**What you will do:** Copy the records exactly, every one of them.

Dataset items
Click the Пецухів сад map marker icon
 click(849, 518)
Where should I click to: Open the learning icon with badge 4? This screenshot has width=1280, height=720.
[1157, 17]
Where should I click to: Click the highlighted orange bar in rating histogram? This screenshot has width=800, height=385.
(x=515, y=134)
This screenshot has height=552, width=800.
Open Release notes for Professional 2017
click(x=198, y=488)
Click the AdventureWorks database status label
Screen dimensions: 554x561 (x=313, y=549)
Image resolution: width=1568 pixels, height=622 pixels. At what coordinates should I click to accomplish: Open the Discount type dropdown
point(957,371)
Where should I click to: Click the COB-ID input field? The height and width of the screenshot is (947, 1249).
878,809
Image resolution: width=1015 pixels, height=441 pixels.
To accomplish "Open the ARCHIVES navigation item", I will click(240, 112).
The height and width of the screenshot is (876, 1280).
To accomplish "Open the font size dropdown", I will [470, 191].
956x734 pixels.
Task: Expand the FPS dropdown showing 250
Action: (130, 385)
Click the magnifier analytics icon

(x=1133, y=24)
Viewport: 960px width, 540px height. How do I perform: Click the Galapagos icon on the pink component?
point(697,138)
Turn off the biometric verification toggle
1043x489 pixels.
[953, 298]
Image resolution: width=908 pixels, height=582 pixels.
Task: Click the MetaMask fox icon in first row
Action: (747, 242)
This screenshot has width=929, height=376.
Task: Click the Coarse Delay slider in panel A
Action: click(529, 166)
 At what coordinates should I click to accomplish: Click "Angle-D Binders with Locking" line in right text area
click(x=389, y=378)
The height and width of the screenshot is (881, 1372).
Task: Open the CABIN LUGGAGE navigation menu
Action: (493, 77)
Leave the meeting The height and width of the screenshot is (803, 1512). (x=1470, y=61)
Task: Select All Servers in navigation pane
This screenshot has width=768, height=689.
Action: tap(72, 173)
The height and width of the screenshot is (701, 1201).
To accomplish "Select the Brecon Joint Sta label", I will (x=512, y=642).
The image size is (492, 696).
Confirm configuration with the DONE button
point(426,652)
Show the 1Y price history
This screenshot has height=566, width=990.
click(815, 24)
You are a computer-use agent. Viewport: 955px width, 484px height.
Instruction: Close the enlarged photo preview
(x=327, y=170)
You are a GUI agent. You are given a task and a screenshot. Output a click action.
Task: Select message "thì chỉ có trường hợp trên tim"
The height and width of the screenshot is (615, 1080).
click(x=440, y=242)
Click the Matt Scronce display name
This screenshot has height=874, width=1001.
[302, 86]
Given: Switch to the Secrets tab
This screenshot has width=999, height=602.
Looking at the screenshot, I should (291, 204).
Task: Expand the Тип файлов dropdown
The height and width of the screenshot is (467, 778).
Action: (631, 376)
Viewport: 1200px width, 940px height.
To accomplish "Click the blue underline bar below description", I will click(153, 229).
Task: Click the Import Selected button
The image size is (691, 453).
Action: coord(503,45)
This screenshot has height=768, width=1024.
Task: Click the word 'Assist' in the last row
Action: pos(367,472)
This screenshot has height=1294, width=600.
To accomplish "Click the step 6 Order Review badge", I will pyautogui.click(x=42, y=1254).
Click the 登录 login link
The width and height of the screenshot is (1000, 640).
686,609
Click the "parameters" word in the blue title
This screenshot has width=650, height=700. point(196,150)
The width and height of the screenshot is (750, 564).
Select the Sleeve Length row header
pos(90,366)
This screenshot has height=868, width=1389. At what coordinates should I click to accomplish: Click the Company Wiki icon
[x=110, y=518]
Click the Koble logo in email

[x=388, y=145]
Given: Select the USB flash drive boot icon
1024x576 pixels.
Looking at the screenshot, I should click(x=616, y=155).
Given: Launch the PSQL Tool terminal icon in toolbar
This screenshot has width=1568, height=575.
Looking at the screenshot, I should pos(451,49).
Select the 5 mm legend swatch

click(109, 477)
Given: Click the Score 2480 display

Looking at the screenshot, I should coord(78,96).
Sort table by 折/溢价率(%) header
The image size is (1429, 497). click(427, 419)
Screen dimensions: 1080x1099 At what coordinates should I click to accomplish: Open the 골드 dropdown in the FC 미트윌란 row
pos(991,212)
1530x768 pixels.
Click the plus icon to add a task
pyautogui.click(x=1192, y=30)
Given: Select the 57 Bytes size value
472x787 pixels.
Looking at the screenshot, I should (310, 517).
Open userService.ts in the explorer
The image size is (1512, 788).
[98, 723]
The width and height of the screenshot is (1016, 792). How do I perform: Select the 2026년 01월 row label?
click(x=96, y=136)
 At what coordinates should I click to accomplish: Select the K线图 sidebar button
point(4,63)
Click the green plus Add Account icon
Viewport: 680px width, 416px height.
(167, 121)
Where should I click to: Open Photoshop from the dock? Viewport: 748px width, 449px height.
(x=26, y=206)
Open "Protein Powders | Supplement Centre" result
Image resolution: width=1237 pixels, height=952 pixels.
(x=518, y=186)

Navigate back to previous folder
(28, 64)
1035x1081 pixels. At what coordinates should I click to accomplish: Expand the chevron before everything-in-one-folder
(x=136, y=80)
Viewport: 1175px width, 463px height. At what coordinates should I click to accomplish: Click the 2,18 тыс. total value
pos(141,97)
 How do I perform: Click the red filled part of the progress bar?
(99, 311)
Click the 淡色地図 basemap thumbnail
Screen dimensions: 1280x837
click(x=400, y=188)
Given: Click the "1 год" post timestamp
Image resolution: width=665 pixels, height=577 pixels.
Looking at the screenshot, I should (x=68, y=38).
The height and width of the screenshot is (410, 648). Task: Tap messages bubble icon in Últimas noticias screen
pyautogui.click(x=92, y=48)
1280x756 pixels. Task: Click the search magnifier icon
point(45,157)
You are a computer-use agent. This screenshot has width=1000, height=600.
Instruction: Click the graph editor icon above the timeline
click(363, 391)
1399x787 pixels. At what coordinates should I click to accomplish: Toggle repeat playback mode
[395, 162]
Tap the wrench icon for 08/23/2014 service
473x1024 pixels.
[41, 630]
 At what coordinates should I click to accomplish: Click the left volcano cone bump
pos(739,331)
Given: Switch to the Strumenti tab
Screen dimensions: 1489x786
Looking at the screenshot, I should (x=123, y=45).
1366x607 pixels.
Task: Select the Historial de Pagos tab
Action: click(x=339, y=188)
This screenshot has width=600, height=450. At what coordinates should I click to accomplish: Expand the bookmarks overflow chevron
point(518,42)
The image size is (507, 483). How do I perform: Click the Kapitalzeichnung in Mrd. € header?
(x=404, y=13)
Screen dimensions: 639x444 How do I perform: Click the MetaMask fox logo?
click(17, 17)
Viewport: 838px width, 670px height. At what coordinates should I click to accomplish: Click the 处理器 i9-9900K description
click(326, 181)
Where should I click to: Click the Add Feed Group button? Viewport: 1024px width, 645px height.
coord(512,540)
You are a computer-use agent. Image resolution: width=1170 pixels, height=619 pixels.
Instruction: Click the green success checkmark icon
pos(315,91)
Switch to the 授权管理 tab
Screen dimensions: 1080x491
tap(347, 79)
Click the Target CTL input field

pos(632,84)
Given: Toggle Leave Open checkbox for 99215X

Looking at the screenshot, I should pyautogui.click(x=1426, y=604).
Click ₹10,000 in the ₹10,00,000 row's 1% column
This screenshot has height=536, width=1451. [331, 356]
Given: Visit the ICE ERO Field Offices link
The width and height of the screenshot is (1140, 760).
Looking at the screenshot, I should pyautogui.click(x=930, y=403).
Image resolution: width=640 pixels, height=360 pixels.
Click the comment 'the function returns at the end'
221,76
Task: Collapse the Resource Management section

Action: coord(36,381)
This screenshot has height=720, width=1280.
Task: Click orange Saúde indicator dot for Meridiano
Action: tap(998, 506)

**Answer to this problem:**
Click the Пецухів сад map marker icon
 click(849, 518)
Where should I click to: Open the learning icon with badge 4? This screenshot has width=1280, height=720.
[1157, 17]
Where should I click to: Click the highlighted orange bar in rating histogram? This screenshot has width=800, height=385.
(x=515, y=134)
This screenshot has height=552, width=800.
Open Release notes for Professional 2017
click(x=198, y=488)
Click the AdventureWorks database status label
Screen dimensions: 554x561 (x=313, y=549)
Image resolution: width=1568 pixels, height=622 pixels. At what coordinates should I click to accomplish: Open the Discount type dropdown
point(957,371)
Where should I click to: Click the COB-ID input field? The height and width of the screenshot is (947, 1249).
878,809
Image resolution: width=1015 pixels, height=441 pixels.
To accomplish "Open the ARCHIVES navigation item", I will click(240, 112).
The height and width of the screenshot is (876, 1280).
To accomplish "Open the font size dropdown", I will [470, 191].
956x734 pixels.
Task: Expand the FPS dropdown showing 250
Action: (130, 385)
Click the magnifier analytics icon

(x=1133, y=24)
Viewport: 960px width, 540px height. How do I perform: Click the Galapagos icon on the pink component?
point(697,138)
Turn off the biometric verification toggle
1043x489 pixels.
[953, 298]
Image resolution: width=908 pixels, height=582 pixels.
Task: Click the MetaMask fox icon in first row
Action: (747, 242)
This screenshot has width=929, height=376.
Task: Click the Coarse Delay slider in panel A
Action: click(529, 166)
 At what coordinates should I click to accomplish: Click "Angle-D Binders with Locking" line in right text area
click(x=389, y=378)
The height and width of the screenshot is (881, 1372).
Task: Open the CABIN LUGGAGE navigation menu
Action: (493, 77)
Leave the meeting The height and width of the screenshot is (803, 1512). (x=1470, y=61)
Task: Select All Servers in navigation pane
This screenshot has width=768, height=689.
Action: tap(72, 173)
The height and width of the screenshot is (701, 1201).
To accomplish "Select the Brecon Joint Sta label", I will (x=512, y=642).
The image size is (492, 696).
Confirm configuration with the DONE button
point(426,652)
Show the 1Y price history
This screenshot has height=566, width=990.
click(815, 24)
You are a computer-use agent. Viewport: 955px width, 484px height.
Instruction: Close the enlarged photo preview
(x=327, y=170)
You are a GUI agent. You are given a task and a screenshot. Output a click action.
Task: Select message "thì chỉ có trường hợp trên tim"
The height and width of the screenshot is (615, 1080).
click(x=440, y=242)
Click the Matt Scronce display name
This screenshot has height=874, width=1001.
[302, 86]
Given: Switch to the Secrets tab
This screenshot has width=999, height=602.
Looking at the screenshot, I should (291, 204).
Task: Expand the Тип файлов dropdown
The height and width of the screenshot is (467, 778).
Action: (631, 376)
Viewport: 1200px width, 940px height.
To accomplish "Click the blue underline bar below description", I will click(153, 229).
Task: Click the Import Selected button
The image size is (691, 453).
Action: coord(503,45)
This screenshot has height=768, width=1024.
Task: Click the word 'Assist' in the last row
Action: pos(367,472)
This screenshot has height=1294, width=600.
To accomplish "Click the step 6 Order Review badge", I will pyautogui.click(x=42, y=1254).
Click the 登录 login link
The width and height of the screenshot is (1000, 640).
686,609
Click the "parameters" word in the blue title
This screenshot has width=650, height=700. point(196,150)
The width and height of the screenshot is (750, 564).
Select the Sleeve Length row header
pos(90,366)
This screenshot has height=868, width=1389. At what coordinates should I click to accomplish: Click the Company Wiki icon
[x=110, y=518]
Click the Koble logo in email

[x=388, y=145]
Given: Select the USB flash drive boot icon
1024x576 pixels.
Looking at the screenshot, I should click(x=616, y=155).
Given: Launch the PSQL Tool terminal icon in toolbar
This screenshot has width=1568, height=575.
Looking at the screenshot, I should pos(451,49).
Select the 5 mm legend swatch

click(109, 477)
Given: Click the Score 2480 display

Looking at the screenshot, I should coord(78,96).
Sort table by 折/溢价率(%) header
The image size is (1429, 497). click(427, 419)
Screen dimensions: 1080x1099 At what coordinates should I click to accomplish: Open the 골드 dropdown in the FC 미트윌란 row
pos(991,212)
1530x768 pixels.
Click the plus icon to add a task
pyautogui.click(x=1192, y=30)
Given: Select the 57 Bytes size value
472x787 pixels.
Looking at the screenshot, I should (310, 517).
Open userService.ts in the explorer
The image size is (1512, 788).
[98, 723]
The width and height of the screenshot is (1016, 792). How do I perform: Select the 2026년 01월 row label?
click(x=96, y=136)
 At what coordinates should I click to accomplish: Select the K线图 sidebar button
point(4,63)
Click the green plus Add Account icon
Viewport: 680px width, 416px height.
(167, 121)
Where should I click to: Open Photoshop from the dock? Viewport: 748px width, 449px height.
(x=26, y=206)
Open "Protein Powders | Supplement Centre" result
Image resolution: width=1237 pixels, height=952 pixels.
(x=518, y=186)

Navigate back to previous folder
(28, 64)
1035x1081 pixels. At what coordinates should I click to accomplish: Expand the chevron before everything-in-one-folder
(x=136, y=80)
Viewport: 1175px width, 463px height. At what coordinates should I click to accomplish: Click the 2,18 тыс. total value
pos(141,97)
 How do I perform: Click the red filled part of the progress bar?
(99, 311)
Click the 淡色地図 basemap thumbnail
Screen dimensions: 1280x837
click(x=400, y=188)
Given: Click the "1 год" post timestamp
Image resolution: width=665 pixels, height=577 pixels.
Looking at the screenshot, I should (x=68, y=38).
The height and width of the screenshot is (410, 648). Task: Tap messages bubble icon in Últimas noticias screen
pyautogui.click(x=92, y=48)
1280x756 pixels. Task: Click the search magnifier icon
point(45,157)
You are a computer-use agent. This screenshot has width=1000, height=600.
Instruction: Click the graph editor icon above the timeline
click(363, 391)
1399x787 pixels. At what coordinates should I click to accomplish: Toggle repeat playback mode
[395, 162]
Tap the wrench icon for 08/23/2014 service
473x1024 pixels.
[41, 630]
 At what coordinates should I click to accomplish: Click the left volcano cone bump
pos(739,331)
Given: Switch to the Strumenti tab
Screen dimensions: 1489x786
Looking at the screenshot, I should (x=123, y=45).
1366x607 pixels.
Task: Select the Historial de Pagos tab
Action: click(x=339, y=188)
This screenshot has width=600, height=450. At what coordinates should I click to accomplish: Expand the bookmarks overflow chevron
point(518,42)
The image size is (507, 483). How do I perform: Click the Kapitalzeichnung in Mrd. € header?
(x=404, y=13)
Screen dimensions: 639x444 How do I perform: Click the MetaMask fox logo?
click(17, 17)
Viewport: 838px width, 670px height. At what coordinates should I click to accomplish: Click the 处理器 i9-9900K description
click(326, 181)
Where should I click to: Click the Add Feed Group button? Viewport: 1024px width, 645px height.
coord(512,540)
You are a computer-use agent. Image resolution: width=1170 pixels, height=619 pixels.
Instruction: Click the green success checkmark icon
pos(315,91)
Switch to the 授权管理 tab
Screen dimensions: 1080x491
tap(347, 79)
Click the Target CTL input field

pos(632,84)
Given: Toggle Leave Open checkbox for 99215X

Looking at the screenshot, I should pyautogui.click(x=1426, y=604).
Click ₹10,000 in the ₹10,00,000 row's 1% column
This screenshot has height=536, width=1451. [331, 356]
Given: Visit the ICE ERO Field Offices link
The width and height of the screenshot is (1140, 760).
Looking at the screenshot, I should pyautogui.click(x=930, y=403).
Image resolution: width=640 pixels, height=360 pixels.
Click the comment 'the function returns at the end'
221,76
Task: Collapse the Resource Management section

Action: coord(36,381)
This screenshot has height=720, width=1280.
Task: Click orange Saúde indicator dot for Meridiano
Action: tap(998, 506)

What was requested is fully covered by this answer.